None of the native peoples Balboa encountered in 1513 exist in 2013. The current inhabitants migrated to the Darién over the last several hundred years. “Diseases and colonial wars brought by the Europeans basically wiped out the Indian populations,” says Navarro. The tragic irony was that the Spanish conquest helped preserve the rainforest. “The Indians had stripped much of the jungle to plant corn. In a strange way, the human holocaust Balboa unleashed was the Darién’s salvation.” The conquistador, he says, was an accidental greenie.
Nested inside Arauz’s home on the outskirts of Panama City are the weird and wonderful oddities he and his parents accumulated during their travels in the Darién. Among the bric-a-brac is a tooth from a giant prehistoric shark that once cruised the channels, a colorful mola (cloth panel) bestowed on his mother by a Kuna chief and a Spanish soldier’s tizona (El Cid’s signature sword) Hernán bought off a drunk in the interior. Arauz particularly prizes a photo album devoted to the 1960 trans-Darién expedition. He was, after all, conceived during the journey.
On the walls of his living room are 65 original maps and engravings of the Caribbean from five centuries; the earliest dates to 1590. Many are as cartographically challenged as a Keats poem. Some show the Pacific in the east, a mistake that’s easy to make if you think the earth is flat. Others ignore all inland features, focusing entirely on coastlines. One rendering of the Gulf of Panama—which Balboa once sailed across—features a grossly oversize Chame Point peninsula, an error perhaps deliberately made by Dutch surveyors feeling heat to come up with something fresh to justify their expense accounts.

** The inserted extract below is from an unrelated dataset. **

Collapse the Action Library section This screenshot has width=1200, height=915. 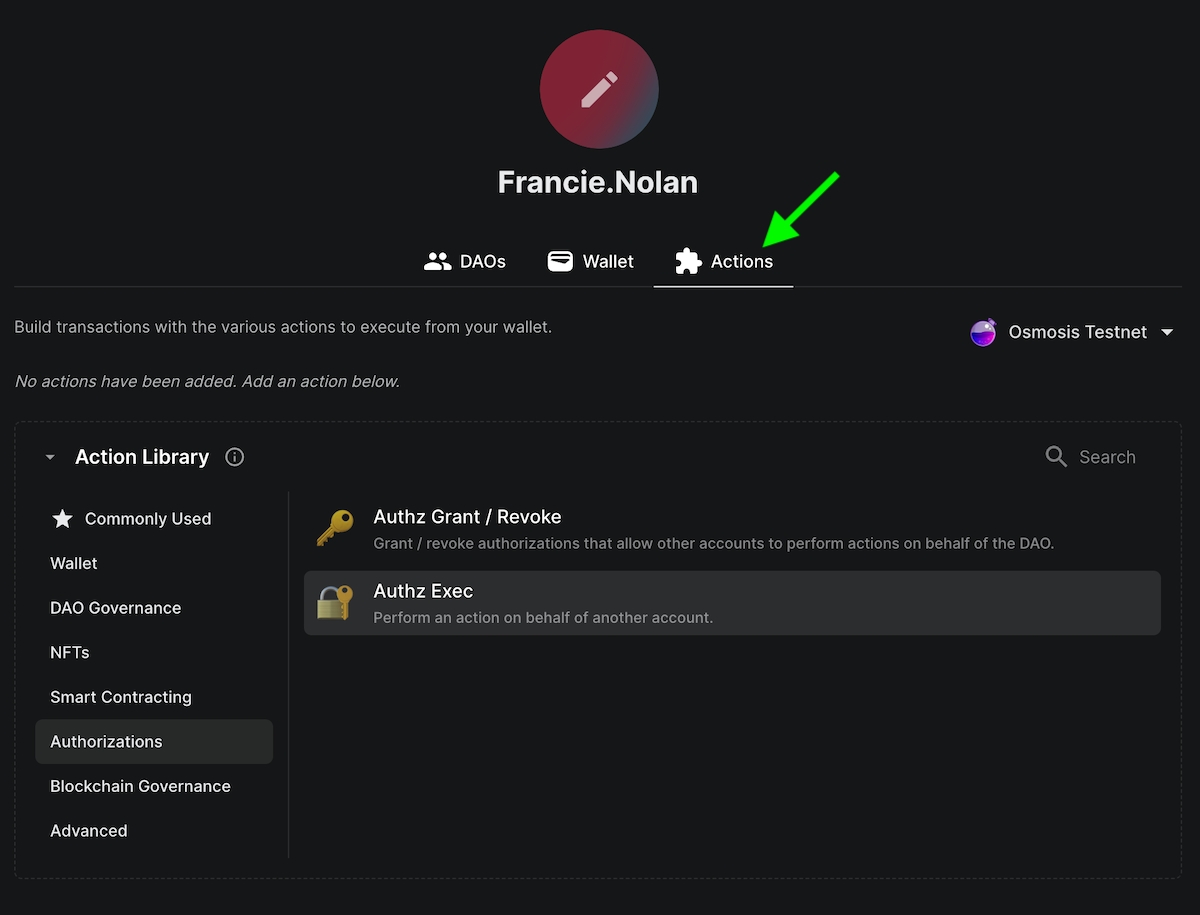point(50,458)
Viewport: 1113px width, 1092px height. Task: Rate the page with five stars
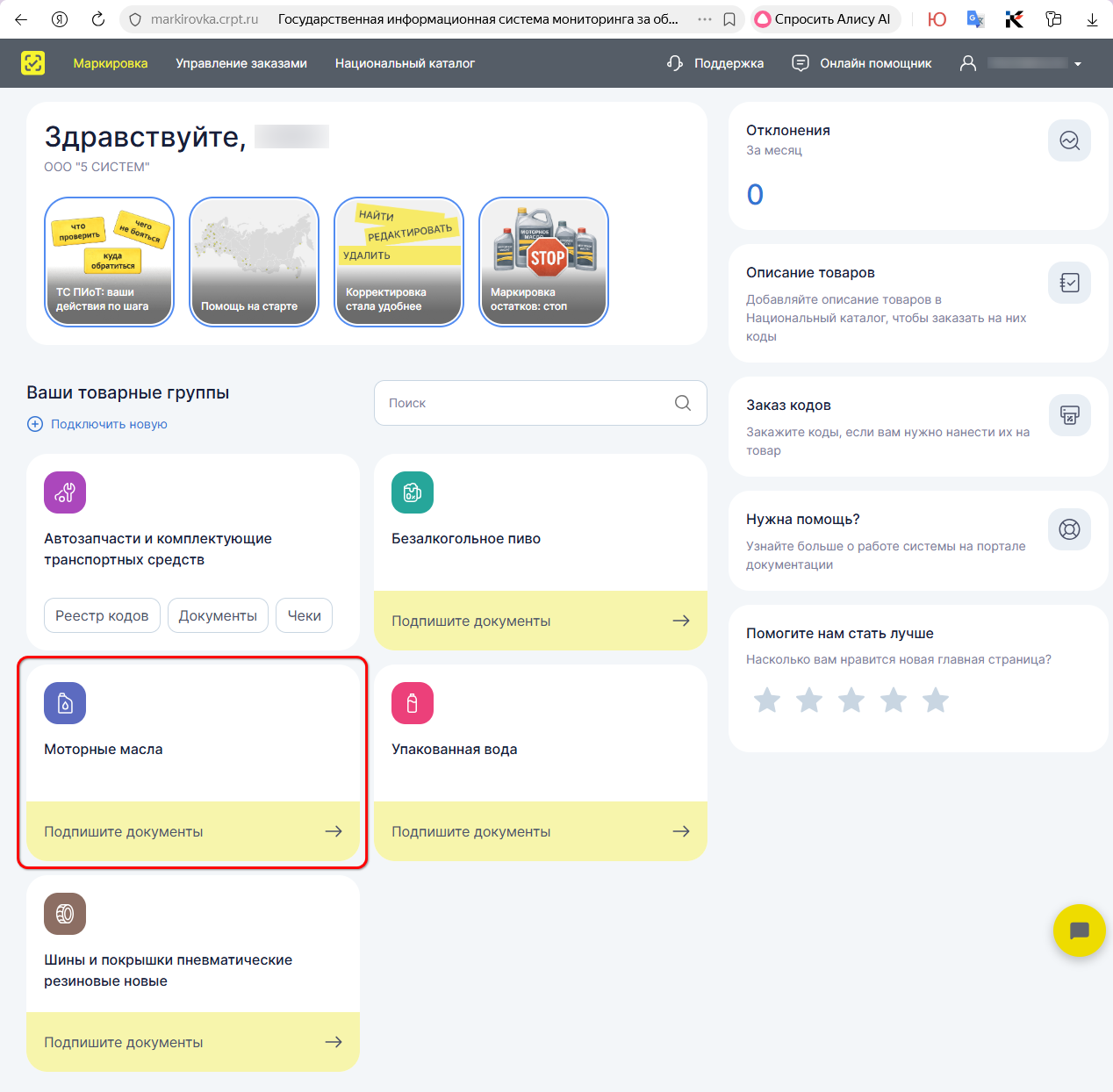click(936, 700)
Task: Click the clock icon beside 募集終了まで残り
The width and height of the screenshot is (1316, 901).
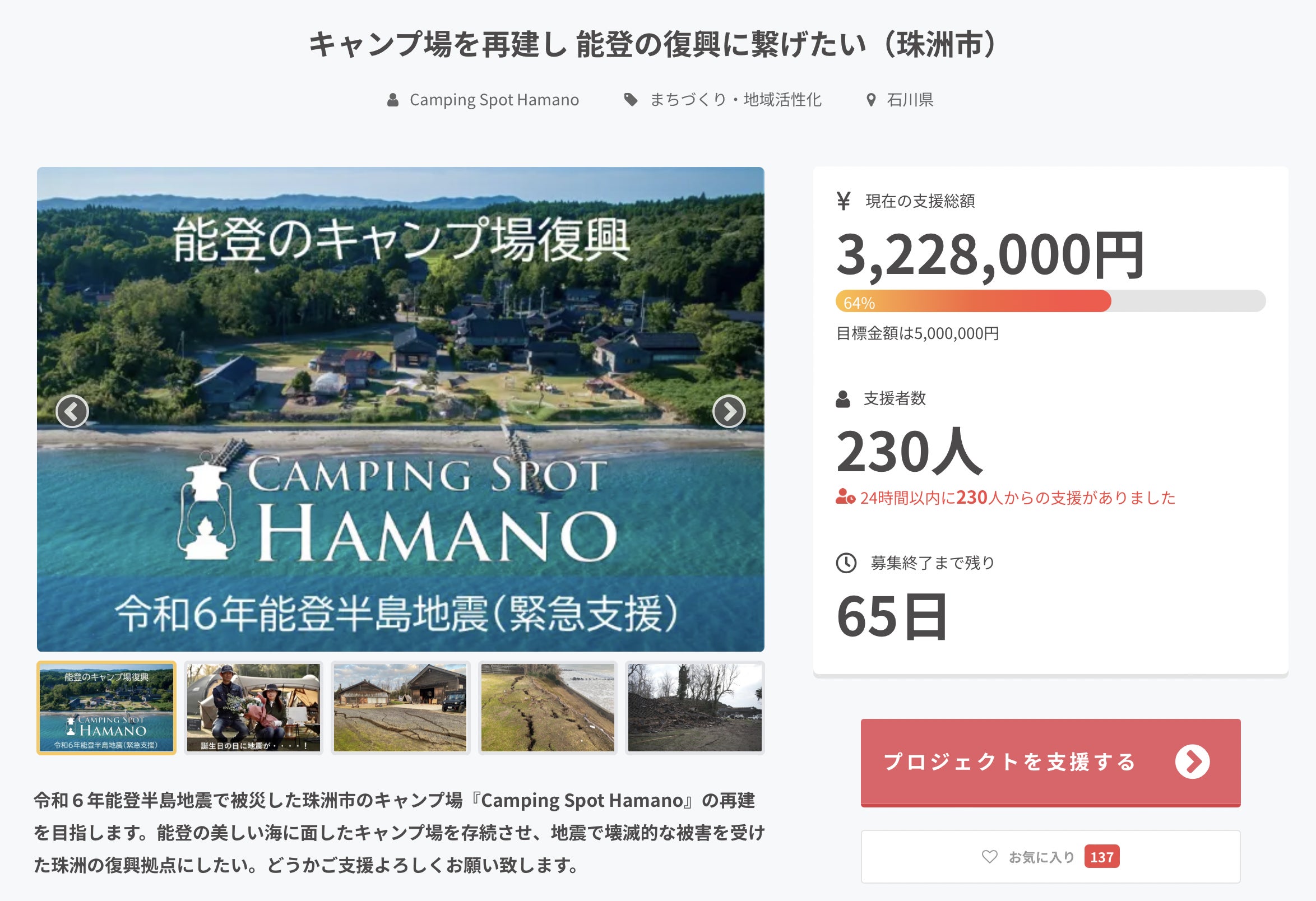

Arauz masterfully applies his jungle know-how to antique maps of the Darién. Three years ago the Library of Congress awarded him a research fellowship. While in Washington, D.C., he spent a lot of time gazing at the Waldseemüller Map, a 12-section woodcut print of the world so old that the intended users’ biggest concern would have been sailing over the edge of it. Published at a French monastery in 1507—15 years after Columbus’ first voyage to the New World—the chart casts serious doubt on Balboa’s claim.
The Waldseemüller Map was the first to show a separate continent in the Western Hemisphere and to bear the legend “America.” It suggests that Portuguese navigators first explored the west coast of South America and ventured north as far as Acapulco. The shoreline of Chile is rendered so accurately that some believe it must have been based on firsthand knowledge.
Even if it were, argues Arauz, the navigators didn’t discover anything. “Discovery implies uncovering and making the world aware,” he insists. “Had the date been correct, the Spanish Crown would have certainly known about it. They were quite good at cartographic spying and ferreting out the geographical knowledge of rival nations.”
The Spanish kept a large secret map called the Padrón Real in Seville that was updated as soon as each expedition returned. This master schema of the known world was used as a treasure map to the world’s riches. “As late as 1529, the Chilean coast didn’t appear on the Padrón Real,” says Arauz, with the most mischievous of grins. “That tells me Balboa really was the Man—that, atop Pechito Parado, he spied the Pacific before any other European.”
The conquistador had left his mark. He had—one could safely say—put himself on the map.